There is growing evidence that MSY genes are also involved in other than spermatogenic function (Bellot et al. 2014; Kido and Lau 2015). For instance, dosage-sensitive X–Y gene pairs, expressed in multiple tissues, may also have an implication in male viability, since about 99% of human 45,X conceptuses are inviable, and those that survive to term are often mosaic for all or part of a second sex chromosome (Hassold et al. 1988; Bellott et al. 2014). The presence of Y-specific protein isoforms for eight X–Y gene pairs raises the possibility that even widely expressed ancestral genes on the Y chromosome may exhibit subtle functional differences and thus be responsible for sexual dimorphism in health and disease conditions (Bellott et al. 2014). Some of the X homologues of X–Y pairs (KDM5C, UTX, and NLGN4X) are responsible for X-linked intellectual disability syndromes in hemizygous males whereas heterozygous females show mild intellectual impairment (Lindgren et al. 2013; Rujirabanjerd et al. 2010; Shao et al. 2014). It can be speculated that deletion or mutations in the Y copy of these genes may also lead to similar phenotypes (see paragraph below). Moreover, recent studies report that either the loss of the Y chromosome or ectopic expression of Y chromosome genes are closely associated with various male-biased somatic cancers (Kido and Lau 2015).

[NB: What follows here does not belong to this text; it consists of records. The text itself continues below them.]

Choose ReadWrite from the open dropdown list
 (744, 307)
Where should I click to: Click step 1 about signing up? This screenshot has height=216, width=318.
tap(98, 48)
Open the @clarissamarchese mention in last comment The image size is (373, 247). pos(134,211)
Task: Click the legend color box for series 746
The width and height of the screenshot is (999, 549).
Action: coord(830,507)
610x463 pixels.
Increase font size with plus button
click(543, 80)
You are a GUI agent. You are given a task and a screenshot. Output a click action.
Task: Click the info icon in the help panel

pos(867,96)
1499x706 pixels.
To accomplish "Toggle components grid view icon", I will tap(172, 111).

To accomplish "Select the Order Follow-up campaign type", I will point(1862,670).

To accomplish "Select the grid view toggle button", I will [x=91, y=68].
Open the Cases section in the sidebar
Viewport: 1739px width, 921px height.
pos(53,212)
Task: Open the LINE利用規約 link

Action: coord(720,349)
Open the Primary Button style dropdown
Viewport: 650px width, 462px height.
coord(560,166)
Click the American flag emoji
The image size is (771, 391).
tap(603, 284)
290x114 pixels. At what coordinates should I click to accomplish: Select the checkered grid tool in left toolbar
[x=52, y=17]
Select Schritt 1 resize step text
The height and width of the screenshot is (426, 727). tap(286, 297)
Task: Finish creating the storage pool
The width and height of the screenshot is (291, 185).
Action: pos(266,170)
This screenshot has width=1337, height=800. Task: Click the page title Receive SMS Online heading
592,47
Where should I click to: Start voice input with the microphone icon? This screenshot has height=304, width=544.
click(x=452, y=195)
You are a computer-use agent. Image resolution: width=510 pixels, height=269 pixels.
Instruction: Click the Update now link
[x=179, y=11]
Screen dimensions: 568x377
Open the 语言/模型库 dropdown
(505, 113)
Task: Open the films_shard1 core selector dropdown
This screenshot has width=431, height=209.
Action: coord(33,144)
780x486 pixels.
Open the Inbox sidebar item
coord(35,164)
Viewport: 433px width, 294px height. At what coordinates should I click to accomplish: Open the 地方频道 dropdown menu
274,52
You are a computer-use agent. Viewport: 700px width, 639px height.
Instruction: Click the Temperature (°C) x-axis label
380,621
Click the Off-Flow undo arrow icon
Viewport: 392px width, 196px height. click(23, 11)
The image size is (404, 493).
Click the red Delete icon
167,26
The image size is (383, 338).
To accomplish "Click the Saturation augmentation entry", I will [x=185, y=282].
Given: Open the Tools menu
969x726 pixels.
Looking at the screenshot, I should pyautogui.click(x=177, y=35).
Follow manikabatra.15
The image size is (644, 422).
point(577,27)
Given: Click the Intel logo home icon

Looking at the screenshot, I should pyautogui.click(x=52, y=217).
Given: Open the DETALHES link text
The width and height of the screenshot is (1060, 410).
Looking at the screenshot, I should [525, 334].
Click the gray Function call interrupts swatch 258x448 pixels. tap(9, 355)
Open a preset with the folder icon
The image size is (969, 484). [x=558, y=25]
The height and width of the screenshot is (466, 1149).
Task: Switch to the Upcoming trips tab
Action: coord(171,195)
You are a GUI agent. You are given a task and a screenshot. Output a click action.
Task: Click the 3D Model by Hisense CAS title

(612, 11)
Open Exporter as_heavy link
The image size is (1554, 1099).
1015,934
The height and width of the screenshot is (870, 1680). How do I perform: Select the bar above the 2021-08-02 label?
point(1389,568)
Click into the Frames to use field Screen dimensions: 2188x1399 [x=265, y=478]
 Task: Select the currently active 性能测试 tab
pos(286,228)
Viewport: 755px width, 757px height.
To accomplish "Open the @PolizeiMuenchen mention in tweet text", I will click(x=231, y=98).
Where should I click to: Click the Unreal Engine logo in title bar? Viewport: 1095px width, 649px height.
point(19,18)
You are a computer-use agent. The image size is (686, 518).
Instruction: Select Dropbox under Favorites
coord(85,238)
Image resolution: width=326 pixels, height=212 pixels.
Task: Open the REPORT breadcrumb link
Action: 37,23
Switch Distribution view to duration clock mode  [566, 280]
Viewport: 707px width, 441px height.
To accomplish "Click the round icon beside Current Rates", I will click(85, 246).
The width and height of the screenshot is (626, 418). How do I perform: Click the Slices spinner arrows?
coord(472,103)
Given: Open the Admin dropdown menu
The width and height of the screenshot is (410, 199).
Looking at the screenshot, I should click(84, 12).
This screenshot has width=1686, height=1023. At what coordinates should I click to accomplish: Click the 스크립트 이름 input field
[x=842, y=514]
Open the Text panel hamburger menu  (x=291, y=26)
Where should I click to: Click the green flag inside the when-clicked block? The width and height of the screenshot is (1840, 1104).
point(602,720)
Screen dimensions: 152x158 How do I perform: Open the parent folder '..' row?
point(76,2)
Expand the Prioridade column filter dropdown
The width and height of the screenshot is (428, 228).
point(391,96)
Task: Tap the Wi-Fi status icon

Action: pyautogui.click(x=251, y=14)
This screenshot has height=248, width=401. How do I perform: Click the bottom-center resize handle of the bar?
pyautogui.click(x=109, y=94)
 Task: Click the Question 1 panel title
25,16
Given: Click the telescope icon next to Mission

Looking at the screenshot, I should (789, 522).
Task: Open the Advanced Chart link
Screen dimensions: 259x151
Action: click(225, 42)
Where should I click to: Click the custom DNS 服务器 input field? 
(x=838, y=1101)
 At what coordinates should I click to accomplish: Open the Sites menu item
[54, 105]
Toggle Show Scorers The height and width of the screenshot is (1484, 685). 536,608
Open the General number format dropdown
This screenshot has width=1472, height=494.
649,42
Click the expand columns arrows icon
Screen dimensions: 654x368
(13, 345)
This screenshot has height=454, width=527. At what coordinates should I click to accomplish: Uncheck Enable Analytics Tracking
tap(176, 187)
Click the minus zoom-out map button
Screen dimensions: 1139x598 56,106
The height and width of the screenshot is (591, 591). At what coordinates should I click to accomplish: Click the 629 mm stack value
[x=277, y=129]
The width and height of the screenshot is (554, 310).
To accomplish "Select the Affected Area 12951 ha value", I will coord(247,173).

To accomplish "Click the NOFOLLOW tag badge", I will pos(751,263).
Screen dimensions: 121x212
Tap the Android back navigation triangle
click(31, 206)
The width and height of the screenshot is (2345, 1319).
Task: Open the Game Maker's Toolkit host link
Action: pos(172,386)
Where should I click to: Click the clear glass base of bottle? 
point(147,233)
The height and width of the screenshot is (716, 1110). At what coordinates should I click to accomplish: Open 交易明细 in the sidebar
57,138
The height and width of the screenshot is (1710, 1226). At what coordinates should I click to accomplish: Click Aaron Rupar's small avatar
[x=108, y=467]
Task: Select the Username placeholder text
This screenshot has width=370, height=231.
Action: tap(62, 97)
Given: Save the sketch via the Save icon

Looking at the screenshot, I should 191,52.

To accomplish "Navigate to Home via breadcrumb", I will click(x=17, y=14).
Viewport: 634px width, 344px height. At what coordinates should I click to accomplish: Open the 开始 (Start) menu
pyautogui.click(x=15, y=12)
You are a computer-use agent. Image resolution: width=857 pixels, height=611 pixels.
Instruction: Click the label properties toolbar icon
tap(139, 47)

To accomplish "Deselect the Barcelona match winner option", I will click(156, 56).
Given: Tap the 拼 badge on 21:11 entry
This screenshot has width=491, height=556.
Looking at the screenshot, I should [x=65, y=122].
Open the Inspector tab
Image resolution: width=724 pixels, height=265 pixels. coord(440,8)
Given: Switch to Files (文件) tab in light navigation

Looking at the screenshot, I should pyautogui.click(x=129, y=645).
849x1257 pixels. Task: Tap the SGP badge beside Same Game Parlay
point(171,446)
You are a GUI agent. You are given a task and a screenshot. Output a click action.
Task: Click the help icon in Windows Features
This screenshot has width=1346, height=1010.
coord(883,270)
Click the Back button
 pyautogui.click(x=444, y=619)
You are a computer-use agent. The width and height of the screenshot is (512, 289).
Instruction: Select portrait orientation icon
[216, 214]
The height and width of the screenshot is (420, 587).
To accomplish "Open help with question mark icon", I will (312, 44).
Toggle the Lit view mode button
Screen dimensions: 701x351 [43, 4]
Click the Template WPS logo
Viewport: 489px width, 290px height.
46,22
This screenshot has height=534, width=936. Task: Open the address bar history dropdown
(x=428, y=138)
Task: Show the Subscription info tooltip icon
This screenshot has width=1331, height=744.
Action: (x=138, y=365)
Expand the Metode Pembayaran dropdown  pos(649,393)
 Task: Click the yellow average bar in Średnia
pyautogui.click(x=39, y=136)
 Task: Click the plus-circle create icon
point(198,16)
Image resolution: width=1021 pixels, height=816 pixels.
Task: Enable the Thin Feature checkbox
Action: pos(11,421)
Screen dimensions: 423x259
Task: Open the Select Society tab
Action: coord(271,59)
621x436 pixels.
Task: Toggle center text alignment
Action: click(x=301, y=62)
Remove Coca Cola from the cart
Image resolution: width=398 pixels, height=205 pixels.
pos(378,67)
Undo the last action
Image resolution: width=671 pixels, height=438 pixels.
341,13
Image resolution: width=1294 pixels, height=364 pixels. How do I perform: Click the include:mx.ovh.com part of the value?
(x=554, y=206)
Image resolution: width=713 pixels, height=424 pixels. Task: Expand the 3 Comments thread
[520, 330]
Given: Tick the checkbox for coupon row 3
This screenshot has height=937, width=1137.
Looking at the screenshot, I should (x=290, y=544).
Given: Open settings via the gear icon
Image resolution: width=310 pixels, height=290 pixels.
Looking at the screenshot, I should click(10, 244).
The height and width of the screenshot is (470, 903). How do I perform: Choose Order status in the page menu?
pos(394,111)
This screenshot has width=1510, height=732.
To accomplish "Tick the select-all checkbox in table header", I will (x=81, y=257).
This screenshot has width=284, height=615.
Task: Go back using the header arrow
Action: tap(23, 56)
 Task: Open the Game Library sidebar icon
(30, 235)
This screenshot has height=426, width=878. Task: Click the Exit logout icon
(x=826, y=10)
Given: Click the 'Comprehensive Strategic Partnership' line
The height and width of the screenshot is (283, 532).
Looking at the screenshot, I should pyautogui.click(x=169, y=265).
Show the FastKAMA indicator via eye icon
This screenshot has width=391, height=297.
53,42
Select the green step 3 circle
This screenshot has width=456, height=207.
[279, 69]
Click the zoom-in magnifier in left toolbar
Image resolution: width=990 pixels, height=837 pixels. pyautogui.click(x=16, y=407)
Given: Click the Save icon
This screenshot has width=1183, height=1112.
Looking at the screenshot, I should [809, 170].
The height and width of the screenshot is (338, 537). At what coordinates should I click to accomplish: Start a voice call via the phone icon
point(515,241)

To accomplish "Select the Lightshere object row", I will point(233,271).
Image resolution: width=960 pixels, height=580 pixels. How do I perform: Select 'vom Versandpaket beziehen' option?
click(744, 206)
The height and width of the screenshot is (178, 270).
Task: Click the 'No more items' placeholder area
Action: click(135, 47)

In summary, although all of the above-described MSY genes are likely to play a role (either as essential factor or as a “fine tuner”) in spermatogenesis, their precise biological action remains poorly understood. In the absence of KO models of human Y genes, all of the available information on their putative spermatogenic function originates from testis mRNA and protein expression studies, KO of homologous genes, in vitro studies in hESC-derived germ cells and predicted biological function. As stated above, the search for isolated gene deletions was largely unsuccessful, and provided data only on two AZF genes (USP9Y and HSFY), demonstrating their non-essential role in spermatogenesis.

Y chromosome-linked CNVs

As described in the previous paragraph, the Y chromosome should be considered a genetically dynamic chromosome prone to significant variation owing to the high proportion of segmental duplications, which provide the structural basis for the generation of CNVs. From a clinical point of view, Y-linked CNVs can be divided into three major categories: (1) AZF deletions (complete and partial AZFa and AZFb), (2) partial AZFc deletions/duplications, (3) the TSPY array (Fig. 2).

Fig. 2
figure 2

Schematic representation of the Y chromosome, of the different regions/genes involved in spermatogenesis and of the Y-linked copy-number variations. a The TSPY1 gene is located on the short arm of the Y chromosome (Yp) arranged in a tandemly repeated array. b Azoospermia factor regions (AZFa, b, and c) are present on the long arm of the Y chromosome (Yq) with an overlap between AZFb and c regions. c Triangles represent the relative sizes and the arm locations of palindromes in AZF regions (gaps between opposed triangles are the non-duplicated Y sequences). d The reference sequence (Y haplogroup R1) shows the presence of multicopy genes and transcription units in the AZF regions. The arrows with the same motifs represent repeated homologous sequences, which may undergo NAHR. e Complete AZF deletions remove all genes in the region. Three partial AZFc deletions (gr/gr, b2/b3, b1/b3) are shown, which all remove half of the AZFc gene content. gr/gr deletion is depicted with three alternative breakpoints. An example of partial AZFc duplication (gr/gr) is shown (similarly to the gr/gr deletion, different breakpoints may give origin to different types of gr/gr duplications)

  1. 1.

    Y chromosome microdeletions, removing the entire AZF regions (complete deletions), are one of the leading causes of spermatogenic failure and the screening for AZF deletions became part of the routine diagnostic work-up of men with severe oligozoospermia/azoospermia (Krausz et al. 2014). In 1976, Tiepolo and Zuffardi have demonstrated the first association between azoospermia and microscopically detectable deletions of the long arm of the Y chromosome (Yq). They proposed the presence of an AZF on distal Yq. After 20 years, Vogt et al. (1996) divided the AZF region into proximal, middle, and distal Yq11 sub-regions (AZFa, AZFb, and AZFc, respectively). The final characterization of the AZF regions was obtained after the sequencing of the Y chromosome. According to the last model, there are five different deletions patterns on Yq and the AZFb and AZFc regions are overlapping (Repping et al. 2002). In clinical practice, the five deletion hotspots are still called AZFa, AZFb, AZFb + c, and AZFc deletions, although the official nomenclature is based on the type of palindromes involved. Partial AZFa and AZFb deletions are extremely rare (Krausz et al. 2014 and references therein).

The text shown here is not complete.